Anat Ebgi is pleased to announce Hush Now, Don't Explain, a solo show of new work by Jamaican-born artist Cosmo Whyte on view at 4859 Fountain Avenue, 27 July–9 September. This is the artist's second solo exhibition with the gallery. An opening reception will take place on Thursday, 27 July from 5–8pm.
For Hush Now, Don't Explain, Whyte continues his engagement with 'the archive,' from his drawings based on journalistic photographs to a large metal structure based on his father's archive of architectural drawings, the exhibition is a story of public and private accumulation, remembrance and preservation, and the borders between those distinctions. Whyte views this relationship between personal and the public archives as symbiotic—mutually supportive in searching for and constructing identity. His works weave personal narratives with larger considerations of colonisation of the Caribbean, as well as contemporary social and political circumstances of the region, with a particular focus on Jamaica.

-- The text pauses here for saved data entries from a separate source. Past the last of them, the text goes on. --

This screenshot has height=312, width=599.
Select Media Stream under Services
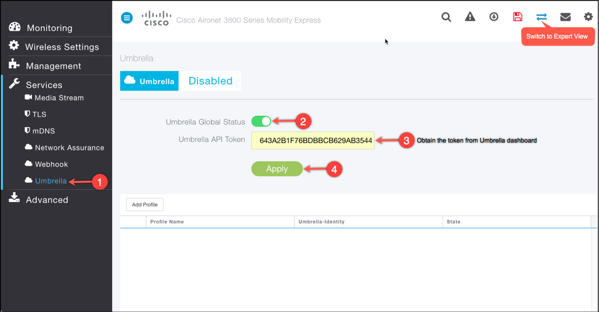click(x=58, y=98)
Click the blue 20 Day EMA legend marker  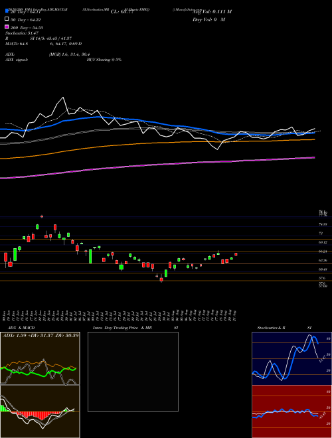pyautogui.click(x=7, y=11)
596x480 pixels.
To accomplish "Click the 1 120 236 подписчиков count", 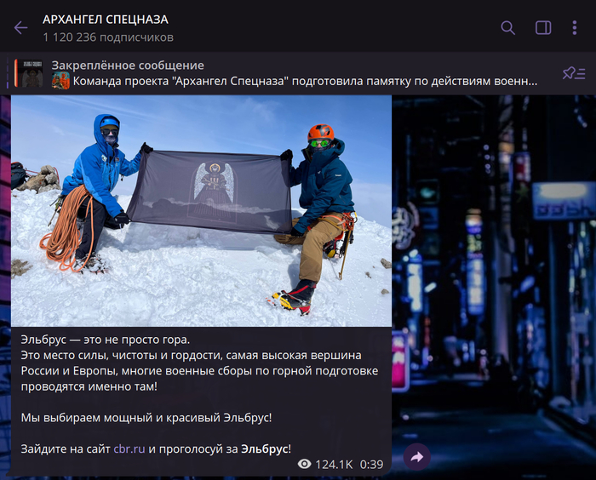I will point(108,37).
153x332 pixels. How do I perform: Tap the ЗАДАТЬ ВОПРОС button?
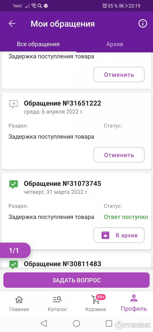77,280
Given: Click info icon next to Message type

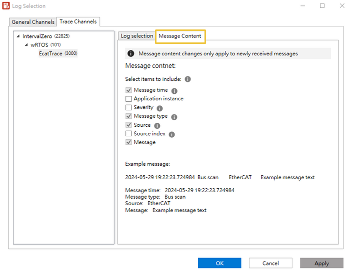Looking at the screenshot, I should tap(174, 117).
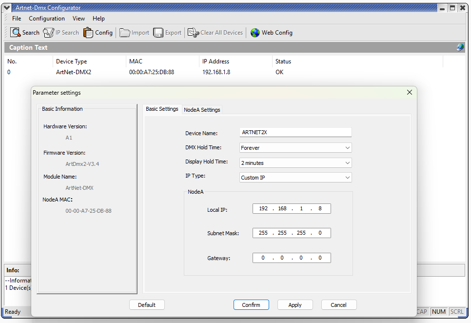Expand the DMX Hold Time dropdown
Viewport: 471px width, 323px height.
tap(347, 148)
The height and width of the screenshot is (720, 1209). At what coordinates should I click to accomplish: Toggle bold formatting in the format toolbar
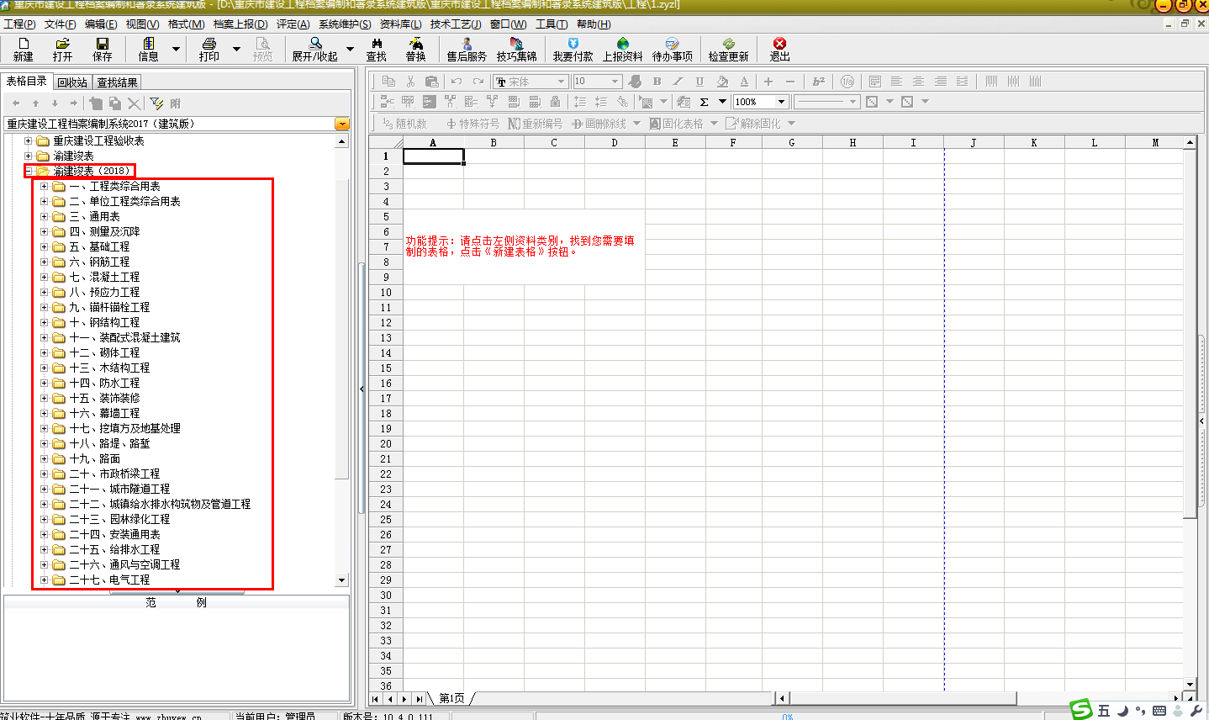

If time and its passage is measured as the period between events, Whyte's practice collapses and reorders these sequences. His work destabilises assumptions about colonisation, migration, and the ongoing struggle for racial justice through oblique references and historical imagery. Whyte's practice engages photographs from a range of Black diasporic archives depicting various forms of agitations taking place in spaces of gathering including documentation of the West Indies cricket team to scenes of protest in Ferguson to Jamaican dancehalls. He offers complicated juxtapositions with intentionally slippery legibility as a way to interrogate the role of photography in shaping discourse around particular events, regions, or periods—especially as they relate to interpretations of the colonial project in the Caribbean and its postcolonial diaspora.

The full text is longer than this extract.